Theater und Orchester Heidelberg

Ammen

Eine komische Tragödie von Daniel Goetsch

Autorenpreis des Heidelberger Stückemarktes 2002
Zweitaufführung

Premiere am 7.10.11 im Rahmen der Eröffnung Schauspiel

Ungewöhnliche Regeln organisieren das Leben im kleinen Ort Ammen: »Verantwortung heißt keine Ausrede«, »Solidarität heißt zupacken« und »Verzeihen heißt vergessen«. Die Beharrlichkeit der Bewohner, mit der sie ihre Regeln anwenden, kann nicht darüber hinwegtäuschen, dass nicht immer Frieden in Ammen geherrscht hat.
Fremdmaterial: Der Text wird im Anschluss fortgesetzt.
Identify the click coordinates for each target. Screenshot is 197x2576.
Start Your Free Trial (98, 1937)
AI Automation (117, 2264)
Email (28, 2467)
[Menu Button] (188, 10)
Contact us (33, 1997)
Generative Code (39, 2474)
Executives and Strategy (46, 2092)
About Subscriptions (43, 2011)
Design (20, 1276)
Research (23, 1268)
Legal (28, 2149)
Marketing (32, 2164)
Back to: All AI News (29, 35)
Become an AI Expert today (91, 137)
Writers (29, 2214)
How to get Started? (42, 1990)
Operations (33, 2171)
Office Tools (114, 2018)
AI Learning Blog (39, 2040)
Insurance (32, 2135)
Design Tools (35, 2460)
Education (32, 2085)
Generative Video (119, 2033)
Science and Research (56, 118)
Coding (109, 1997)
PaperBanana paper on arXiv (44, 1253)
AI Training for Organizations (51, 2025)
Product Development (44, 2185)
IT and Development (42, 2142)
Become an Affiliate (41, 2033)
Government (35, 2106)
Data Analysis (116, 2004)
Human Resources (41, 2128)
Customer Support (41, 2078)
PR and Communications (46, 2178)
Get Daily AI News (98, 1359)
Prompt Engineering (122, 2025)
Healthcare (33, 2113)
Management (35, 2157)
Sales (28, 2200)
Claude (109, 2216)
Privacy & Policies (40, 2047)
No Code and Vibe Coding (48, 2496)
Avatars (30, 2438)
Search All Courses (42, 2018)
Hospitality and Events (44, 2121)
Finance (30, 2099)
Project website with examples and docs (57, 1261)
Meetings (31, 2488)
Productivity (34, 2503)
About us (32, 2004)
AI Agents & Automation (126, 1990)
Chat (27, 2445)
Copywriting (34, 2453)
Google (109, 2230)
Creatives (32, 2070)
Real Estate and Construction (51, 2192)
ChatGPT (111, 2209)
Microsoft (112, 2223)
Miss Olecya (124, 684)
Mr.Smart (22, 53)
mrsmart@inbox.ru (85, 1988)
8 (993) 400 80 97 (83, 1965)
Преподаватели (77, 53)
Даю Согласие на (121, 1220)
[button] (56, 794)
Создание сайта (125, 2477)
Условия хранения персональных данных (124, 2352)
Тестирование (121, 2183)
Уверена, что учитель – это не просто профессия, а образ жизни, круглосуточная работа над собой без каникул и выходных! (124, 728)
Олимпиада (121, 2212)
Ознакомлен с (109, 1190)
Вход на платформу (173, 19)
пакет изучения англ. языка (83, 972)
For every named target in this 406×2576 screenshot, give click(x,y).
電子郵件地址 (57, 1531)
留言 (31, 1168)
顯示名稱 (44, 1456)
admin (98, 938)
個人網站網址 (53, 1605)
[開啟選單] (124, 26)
Ein Brandanschlag auf »die Papierlosen« war der damalige Höhepunkt der Gewalt gegen die anderen. Die brutale Tat war der Wendepunkt zu einem System des vermeintlichen Friedens, in dem die strikte Überwachung und die Brutalität der Maßregelung auch zu einem System der Gewaltherrschaft werden. Keno kehrt nach Jahren das erste Mal wieder nach Ammen zurück. Er war mit den jugendlichen Tätern des Brandanschlags befreundet, aber selbst an der Tat nicht beteiligt. Nun ist Keno der Fremde, der die grotesken Regeln von Ammen in Frage stellt.
Daniel Goetschs Ammen ist eine kluge Beobachtung der Gewaltmechanismen von Unterdrückung und Machtausübung, selbst wenn sie unter dem Deckmantel des größten Gutmenschentums geschehen.

Pressestimmen

  • ruprecht – Heidelberger Studierendenzeitung, Michael Abschlag, Thomas Leurs, November 2011

    „Ammen“ ist damit eine Parabel über totalitäre Strukturen und Denkmuster und darüber, wie sie sich auch in positiven Gewand in eine Gesellschaft einschleichen können. Es zeigt, wie Machtausübung und Unterdrückung funktionieren, selbst wenn sie scheinbar dem Guten dienen. Dies wird auch durch eine raffinierte Symbolik deutlich gemacht: Wie ein roter Faden durchziehen religiöse Elemente das Stück, welche allerdings in einer verfälschten Form zum Ausdruck kommen.(…)
    Die Botschaft des Stückes wird deutlich und alle Schauspieler überzeugen in ihren Rollen. Mit sechs Darstellern, zwei großen drehbaren Würfeln und verstörenden Filmeinspielungen gelingt es dem Stück, eine Atmosphäre der Beklommenheit zu schaffen.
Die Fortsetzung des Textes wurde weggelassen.